Yannick Jadot dispose évidemment d’un programme très fourni en matière d’écologie mais peu d’investissements concrets. Il propose pour le moment de créer un fond d’1 milliard d’euros chaque année pour combattre les crises liées au dérèglement climatique.
Anne Hidalgo a également du mal à chiffrer ses projets. Toutefois, plusieurs de ces objectifs signalent implicitement des investissements massifs de l’Etat. La candidate annonce vouloir accompagner les citoyen·nes et les entreprises dans la fin des énergies fossiles, et mettre en place un plan de décarbonation de l’économie sur 5 ans, une nouvelle prime rénovation pour 760 000 logements par an (donc vraisemblement un quoi qu’il en coûte écologique). Plus que des investissements, la candidate propose un désinvestissement de l’Etat : plus aucune subvention publique n’ira aux activités jugées néfastes pour l’environnement. La maire de Paris prévoit aussi de créer un impôt de solidarité sur la fortune climatique pour financer la transition en prenant l’argent là où il est.

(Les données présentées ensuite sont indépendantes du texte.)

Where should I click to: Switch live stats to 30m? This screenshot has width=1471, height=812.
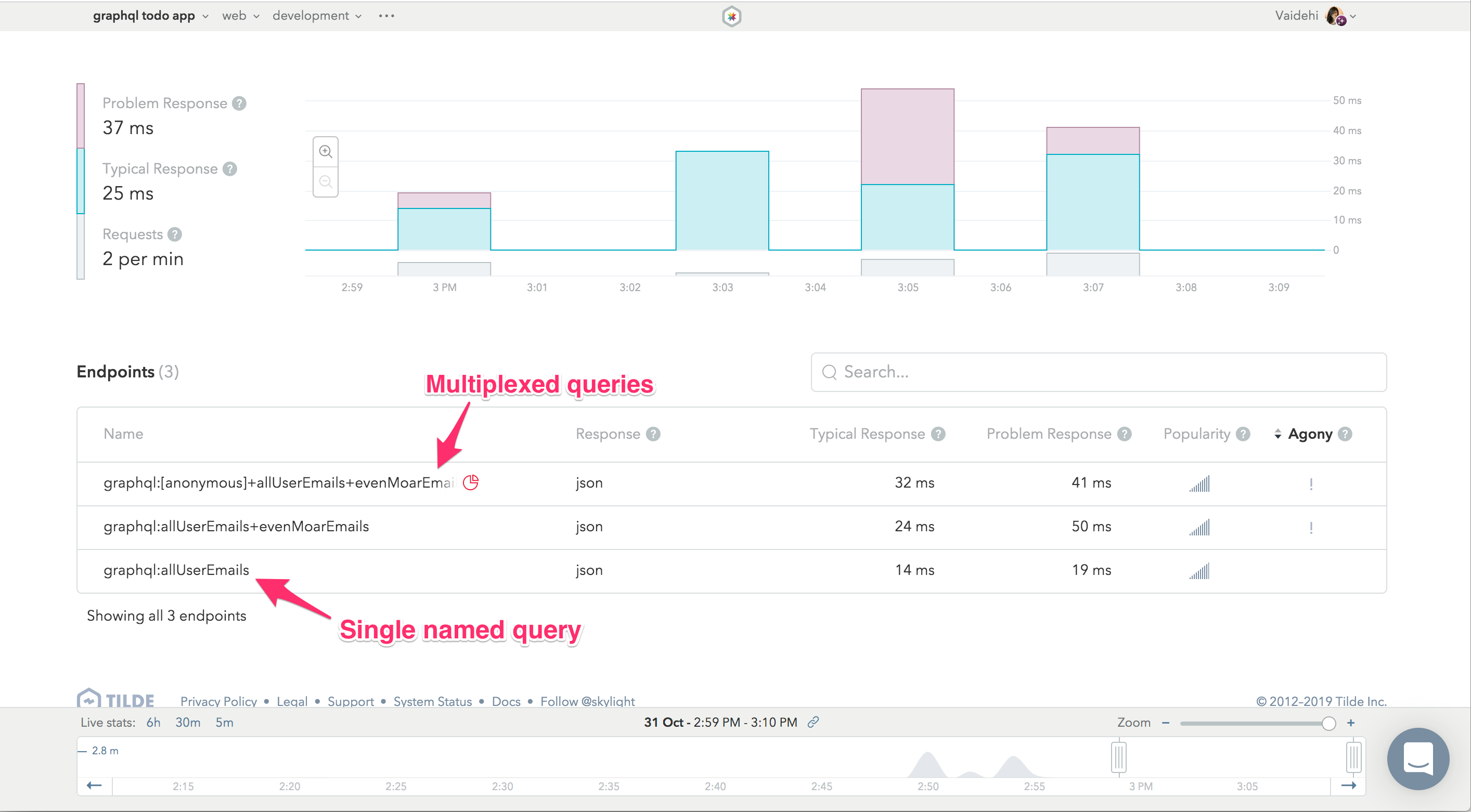coord(187,722)

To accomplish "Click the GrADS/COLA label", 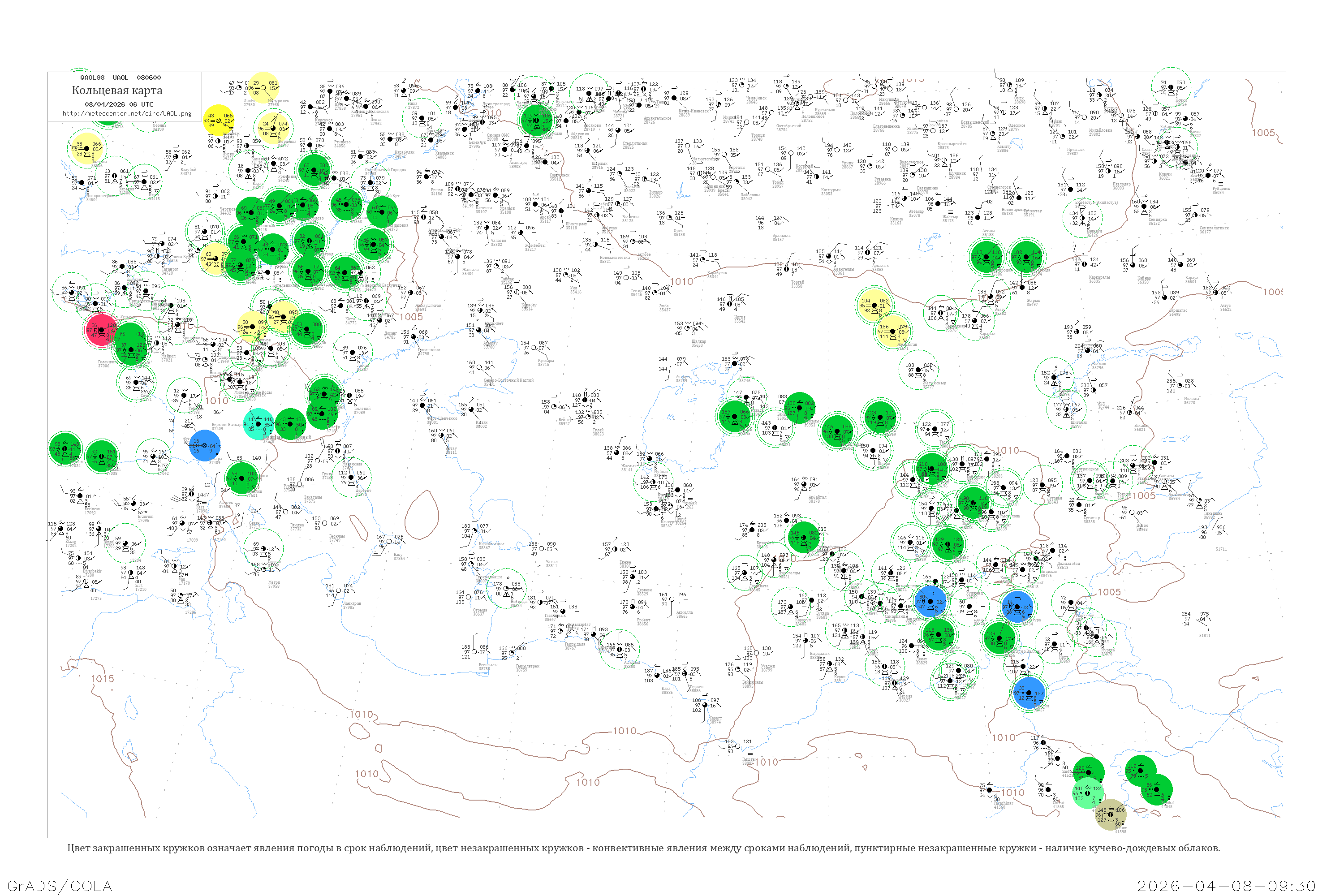I will point(60,885).
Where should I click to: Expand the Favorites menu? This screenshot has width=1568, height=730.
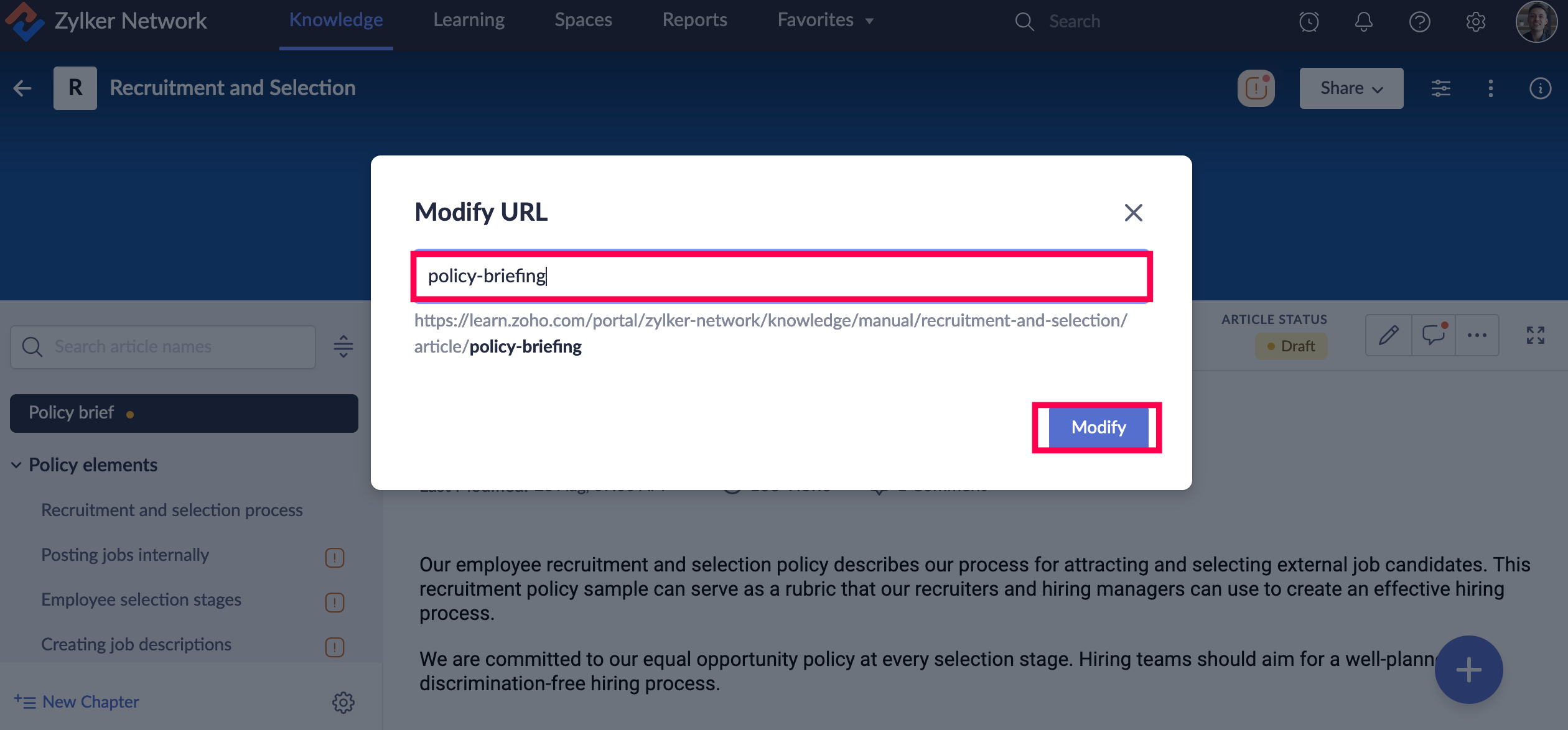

Emmanuel Macron ne brille pas par son bilan en matière d’écologie. Investira-t-il plus de moyens dans un éventuel second mandat ? Le candidat n’avance pas de chiffre précis. Il signale toutefois vouloir mettre en place une taxe carbone aux frontières, sans dire si l’argent récolté sera réinjecté dans des projets pour lutter contre la crise climatique.
Valérie Pécresse propose aussi une taxe carbone aux frontières, sans préciser si l’argent récolté sera réinjecté dans des projets pour lutter contre la crise climatique. En matière d’investissement, son programme est un peu plus précis que celui d’Emmanuel Macron. La candidate annonce vouloir financer un grand projet de désimperméabilisation des sols à 200 millions d’euros. Elle signale aussi vouloir électrifier les transports et rénover les lignes de trains, ce qui implique des investissements importants qui ne sont pour l’instant pas chiffrés.
Jean Lassalle ne donne aucune indication chiffrée quant au budget qu’il veut allouer à la lutte contre la crise.
Nicolas Dupont-Aignan propose d’investir 3 milliards d’euros en plus pour la rénovation énergétique des bâtiments, sous la forme de subvention Ma Prime Renov. Il souhaite aussi, sans chiffrer son projet, mettre à disposition des aides destinées à aider les citoyen·nes à changer de voiture individuelle.
Eric Zemmour ne chiffre pas non plus d’investissements précis. Il évoque l’isolation des bâtiments et parle de dépolluer les sols, sans dire combien il compte faire dépenser à l’Etat.
Marine le Pen ne parle pas d’investissements généraux pour lutter contre la crise. Elle signale uniquement vouloir mettre fin aux investissements de l’Etat dans les énergies solaires et éoliennes.